Data section:
..........

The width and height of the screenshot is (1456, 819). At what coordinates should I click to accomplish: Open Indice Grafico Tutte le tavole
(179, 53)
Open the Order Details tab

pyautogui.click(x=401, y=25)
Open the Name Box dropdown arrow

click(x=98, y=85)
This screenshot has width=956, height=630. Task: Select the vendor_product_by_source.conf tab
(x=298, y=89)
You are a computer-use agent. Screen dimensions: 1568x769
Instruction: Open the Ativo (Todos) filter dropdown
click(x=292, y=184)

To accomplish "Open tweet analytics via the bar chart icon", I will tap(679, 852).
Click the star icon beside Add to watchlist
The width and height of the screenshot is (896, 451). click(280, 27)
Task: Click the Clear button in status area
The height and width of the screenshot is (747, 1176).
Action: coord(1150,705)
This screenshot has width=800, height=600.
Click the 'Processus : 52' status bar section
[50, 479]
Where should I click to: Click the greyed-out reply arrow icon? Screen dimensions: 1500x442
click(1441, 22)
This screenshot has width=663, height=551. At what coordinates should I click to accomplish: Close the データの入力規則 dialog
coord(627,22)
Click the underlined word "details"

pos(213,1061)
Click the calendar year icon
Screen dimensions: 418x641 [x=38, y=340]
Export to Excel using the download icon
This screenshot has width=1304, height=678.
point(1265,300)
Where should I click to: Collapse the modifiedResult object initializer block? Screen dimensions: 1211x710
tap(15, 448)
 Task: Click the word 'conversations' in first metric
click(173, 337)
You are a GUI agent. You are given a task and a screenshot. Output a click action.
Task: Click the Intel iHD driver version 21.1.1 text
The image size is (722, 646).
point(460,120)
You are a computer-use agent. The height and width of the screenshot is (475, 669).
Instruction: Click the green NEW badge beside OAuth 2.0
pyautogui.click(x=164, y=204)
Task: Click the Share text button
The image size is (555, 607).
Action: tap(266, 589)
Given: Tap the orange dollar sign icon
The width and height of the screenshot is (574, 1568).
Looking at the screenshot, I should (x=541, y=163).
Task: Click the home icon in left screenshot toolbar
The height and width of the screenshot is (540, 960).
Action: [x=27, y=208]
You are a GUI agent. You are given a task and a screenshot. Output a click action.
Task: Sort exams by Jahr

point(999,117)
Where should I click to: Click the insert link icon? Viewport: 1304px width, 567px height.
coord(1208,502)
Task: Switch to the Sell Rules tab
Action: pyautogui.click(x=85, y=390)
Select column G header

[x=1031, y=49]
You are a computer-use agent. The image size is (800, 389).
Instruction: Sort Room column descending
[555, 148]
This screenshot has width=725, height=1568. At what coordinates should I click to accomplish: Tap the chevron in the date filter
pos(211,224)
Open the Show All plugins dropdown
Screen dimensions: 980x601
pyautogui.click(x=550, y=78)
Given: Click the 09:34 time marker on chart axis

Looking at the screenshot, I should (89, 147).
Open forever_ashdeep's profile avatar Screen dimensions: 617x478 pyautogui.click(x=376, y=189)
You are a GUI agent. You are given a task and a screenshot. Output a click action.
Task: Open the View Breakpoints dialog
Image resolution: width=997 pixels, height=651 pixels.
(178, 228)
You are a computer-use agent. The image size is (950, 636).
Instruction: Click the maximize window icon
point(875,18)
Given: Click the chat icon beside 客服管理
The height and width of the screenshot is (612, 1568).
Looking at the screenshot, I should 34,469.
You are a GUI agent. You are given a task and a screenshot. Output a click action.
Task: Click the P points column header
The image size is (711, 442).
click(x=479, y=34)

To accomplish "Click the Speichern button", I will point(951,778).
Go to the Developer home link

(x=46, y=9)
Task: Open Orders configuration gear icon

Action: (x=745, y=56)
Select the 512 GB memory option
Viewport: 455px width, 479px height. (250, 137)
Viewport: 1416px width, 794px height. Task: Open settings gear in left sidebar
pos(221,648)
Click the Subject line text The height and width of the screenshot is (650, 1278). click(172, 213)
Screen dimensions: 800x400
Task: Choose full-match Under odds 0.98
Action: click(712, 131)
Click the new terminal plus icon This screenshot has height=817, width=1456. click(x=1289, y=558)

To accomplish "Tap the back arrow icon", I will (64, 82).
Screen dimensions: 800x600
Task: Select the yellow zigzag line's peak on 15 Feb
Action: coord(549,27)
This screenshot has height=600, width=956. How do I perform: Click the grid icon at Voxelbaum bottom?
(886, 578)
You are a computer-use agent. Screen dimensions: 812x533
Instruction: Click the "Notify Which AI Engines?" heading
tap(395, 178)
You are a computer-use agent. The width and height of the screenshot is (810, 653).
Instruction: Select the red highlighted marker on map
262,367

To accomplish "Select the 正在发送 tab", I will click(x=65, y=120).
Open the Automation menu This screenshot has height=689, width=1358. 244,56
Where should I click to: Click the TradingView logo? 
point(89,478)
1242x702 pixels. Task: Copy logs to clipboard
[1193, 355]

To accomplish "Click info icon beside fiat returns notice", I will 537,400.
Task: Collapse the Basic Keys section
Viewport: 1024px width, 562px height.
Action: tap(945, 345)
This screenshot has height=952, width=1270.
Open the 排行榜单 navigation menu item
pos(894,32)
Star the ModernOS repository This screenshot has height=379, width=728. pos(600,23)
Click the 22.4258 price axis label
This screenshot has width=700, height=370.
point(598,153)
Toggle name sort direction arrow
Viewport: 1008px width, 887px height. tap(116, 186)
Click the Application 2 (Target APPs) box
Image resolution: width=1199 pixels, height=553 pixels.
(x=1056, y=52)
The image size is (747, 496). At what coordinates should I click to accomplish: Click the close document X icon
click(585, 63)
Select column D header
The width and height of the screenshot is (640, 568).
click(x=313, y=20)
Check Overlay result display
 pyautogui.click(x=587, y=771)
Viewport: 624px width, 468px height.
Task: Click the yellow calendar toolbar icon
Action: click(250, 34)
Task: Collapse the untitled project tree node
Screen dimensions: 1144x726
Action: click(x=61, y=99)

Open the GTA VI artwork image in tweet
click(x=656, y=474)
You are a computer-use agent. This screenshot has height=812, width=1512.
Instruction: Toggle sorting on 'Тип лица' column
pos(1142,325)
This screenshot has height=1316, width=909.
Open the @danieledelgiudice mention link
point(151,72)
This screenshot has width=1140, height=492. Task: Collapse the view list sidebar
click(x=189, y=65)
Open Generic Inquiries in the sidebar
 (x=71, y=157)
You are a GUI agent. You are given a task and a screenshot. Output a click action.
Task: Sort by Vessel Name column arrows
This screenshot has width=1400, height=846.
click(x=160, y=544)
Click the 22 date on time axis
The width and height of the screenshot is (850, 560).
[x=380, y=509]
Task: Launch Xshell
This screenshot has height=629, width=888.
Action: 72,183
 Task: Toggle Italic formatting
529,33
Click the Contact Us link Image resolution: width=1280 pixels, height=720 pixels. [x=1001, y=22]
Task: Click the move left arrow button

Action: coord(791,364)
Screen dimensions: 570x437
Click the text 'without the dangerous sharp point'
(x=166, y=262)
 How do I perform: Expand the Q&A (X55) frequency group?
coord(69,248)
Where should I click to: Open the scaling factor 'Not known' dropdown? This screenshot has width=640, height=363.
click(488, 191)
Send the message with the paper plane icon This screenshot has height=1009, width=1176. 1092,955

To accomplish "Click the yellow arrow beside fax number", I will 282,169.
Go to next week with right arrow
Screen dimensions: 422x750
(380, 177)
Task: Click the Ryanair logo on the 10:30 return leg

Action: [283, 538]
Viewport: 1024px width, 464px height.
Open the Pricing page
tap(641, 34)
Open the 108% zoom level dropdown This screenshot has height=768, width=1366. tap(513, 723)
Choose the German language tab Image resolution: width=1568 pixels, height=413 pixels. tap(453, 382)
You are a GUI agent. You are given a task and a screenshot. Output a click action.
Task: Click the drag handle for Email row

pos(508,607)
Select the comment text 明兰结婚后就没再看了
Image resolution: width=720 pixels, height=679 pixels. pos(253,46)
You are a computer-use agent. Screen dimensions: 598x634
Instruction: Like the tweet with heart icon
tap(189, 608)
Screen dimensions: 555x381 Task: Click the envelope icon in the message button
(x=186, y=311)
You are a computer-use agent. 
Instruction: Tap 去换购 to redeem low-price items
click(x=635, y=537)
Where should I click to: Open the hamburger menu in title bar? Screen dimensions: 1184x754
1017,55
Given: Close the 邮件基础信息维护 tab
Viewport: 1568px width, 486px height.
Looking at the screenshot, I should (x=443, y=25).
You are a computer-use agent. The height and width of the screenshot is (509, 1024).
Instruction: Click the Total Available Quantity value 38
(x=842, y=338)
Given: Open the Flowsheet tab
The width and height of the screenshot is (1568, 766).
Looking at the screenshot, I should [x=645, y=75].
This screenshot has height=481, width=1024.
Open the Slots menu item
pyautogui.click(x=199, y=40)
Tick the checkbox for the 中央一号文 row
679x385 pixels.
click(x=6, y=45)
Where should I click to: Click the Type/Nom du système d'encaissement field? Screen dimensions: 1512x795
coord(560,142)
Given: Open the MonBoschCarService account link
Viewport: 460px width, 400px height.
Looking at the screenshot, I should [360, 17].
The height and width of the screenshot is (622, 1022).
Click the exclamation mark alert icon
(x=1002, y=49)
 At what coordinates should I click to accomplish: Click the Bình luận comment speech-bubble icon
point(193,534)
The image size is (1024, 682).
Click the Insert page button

..........

Your task: Once you find the string "computer" in a line of the records, copy that line.

Solved exercise:
You are a computer-use agent. Screen dimensions: 1568x769
You are a computer-use agent. The height and width of the screenshot is (475, 669).
You are a computer-use agent. The image size is (800, 389).
You are a computer-use agent. The image size is (950, 636).
You are a computer-use agent. Screen dimensions: 812x533
You are a computer-use agent. The width and height of the screenshot is (810, 653).
You are a computer-use agent. This screenshot has height=812, width=1512.
You are a computer-use agent. Screen dimensions: 598x634
You are a computer-use agent. 
You are a computer-use agent. The height and width of the screenshot is (509, 1024).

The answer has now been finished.